Patchwork Girl presents its readers with a creation put together the wrong way 'round, so that its seams are on the outside, for the reader to see (the ambiguity in this sentence is intentional; both the work itself and the title character show their stitching). Like the character, the work is simultaneously hideous (both are covered in scars) and fascinating (because scars imply a past, a history, information).
Shelley Jackson equates the seams that hold the patchwork girl together with the links that hold Patchwork Girl together. A seam's purpose is to join together two pieces of material that were not previously joined. Translated to the realm of literature, a seam could be interpreted as the author's joining of various elements of her work. Traditionally, such seams are treated the way a tailor treats the seams of a piece of clothing: they are made inconspicuous, blended in with the rest of the work, made indistinguishable from the overall texture. For a tailor to use brightly colored thread to stitch together dark fabrics or for an author to move between ideas without a smooth segue is commonly considered "bad craft".
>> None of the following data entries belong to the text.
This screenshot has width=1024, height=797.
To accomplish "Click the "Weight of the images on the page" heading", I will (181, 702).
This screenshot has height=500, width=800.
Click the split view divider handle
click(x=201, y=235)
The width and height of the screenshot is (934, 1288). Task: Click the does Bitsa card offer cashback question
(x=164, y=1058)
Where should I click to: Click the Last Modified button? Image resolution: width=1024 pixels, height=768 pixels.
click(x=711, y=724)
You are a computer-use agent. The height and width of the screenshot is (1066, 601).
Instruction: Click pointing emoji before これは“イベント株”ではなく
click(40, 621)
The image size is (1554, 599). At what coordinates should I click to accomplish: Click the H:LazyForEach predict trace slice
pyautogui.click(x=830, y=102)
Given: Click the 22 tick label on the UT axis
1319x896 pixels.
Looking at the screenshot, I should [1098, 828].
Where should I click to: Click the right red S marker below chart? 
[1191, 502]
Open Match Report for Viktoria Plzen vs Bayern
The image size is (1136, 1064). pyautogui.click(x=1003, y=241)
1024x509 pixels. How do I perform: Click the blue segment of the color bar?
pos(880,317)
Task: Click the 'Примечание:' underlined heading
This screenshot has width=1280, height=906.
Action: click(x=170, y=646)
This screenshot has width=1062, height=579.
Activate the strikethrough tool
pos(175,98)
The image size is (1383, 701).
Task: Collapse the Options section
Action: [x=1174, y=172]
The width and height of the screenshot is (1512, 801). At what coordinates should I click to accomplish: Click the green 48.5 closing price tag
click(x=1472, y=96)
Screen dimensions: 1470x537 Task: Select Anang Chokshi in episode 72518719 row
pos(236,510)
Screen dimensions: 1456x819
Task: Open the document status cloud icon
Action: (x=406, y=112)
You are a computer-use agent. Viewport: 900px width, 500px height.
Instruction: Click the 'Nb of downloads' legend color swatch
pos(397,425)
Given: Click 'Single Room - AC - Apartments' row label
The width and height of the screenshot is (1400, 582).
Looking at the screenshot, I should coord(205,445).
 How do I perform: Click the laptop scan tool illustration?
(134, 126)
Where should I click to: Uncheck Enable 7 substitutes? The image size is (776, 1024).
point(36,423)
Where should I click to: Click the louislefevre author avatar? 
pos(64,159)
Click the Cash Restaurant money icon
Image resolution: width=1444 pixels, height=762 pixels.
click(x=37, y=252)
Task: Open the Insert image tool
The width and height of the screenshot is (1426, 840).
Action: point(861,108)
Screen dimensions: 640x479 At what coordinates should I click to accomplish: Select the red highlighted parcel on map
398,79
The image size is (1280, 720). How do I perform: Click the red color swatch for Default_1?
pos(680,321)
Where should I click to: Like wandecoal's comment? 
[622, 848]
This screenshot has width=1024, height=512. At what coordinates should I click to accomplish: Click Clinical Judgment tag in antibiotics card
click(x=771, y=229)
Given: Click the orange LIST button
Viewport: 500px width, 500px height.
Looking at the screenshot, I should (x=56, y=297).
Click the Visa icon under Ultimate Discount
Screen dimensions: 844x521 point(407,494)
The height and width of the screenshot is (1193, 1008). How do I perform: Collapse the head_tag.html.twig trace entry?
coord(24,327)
In sewing, however, the seams are as important (if not more so) than the fabric itself. The same is true for hypertext: its strength lies in its ability to juxtapose (Jackson uses it in part to shuttle between narrative and criticism). It is the seam which allows the patchwork to exist and allows the "patchwork paradigm" of an evolving creation rather than one set in stone or paper (one can get a feel for the piecemeal nature of Patchwork Girl's creation by comparing the earlier, more "primitive" version found in the Brown University's Storyspace cluster with the "published" version available through Eastgate).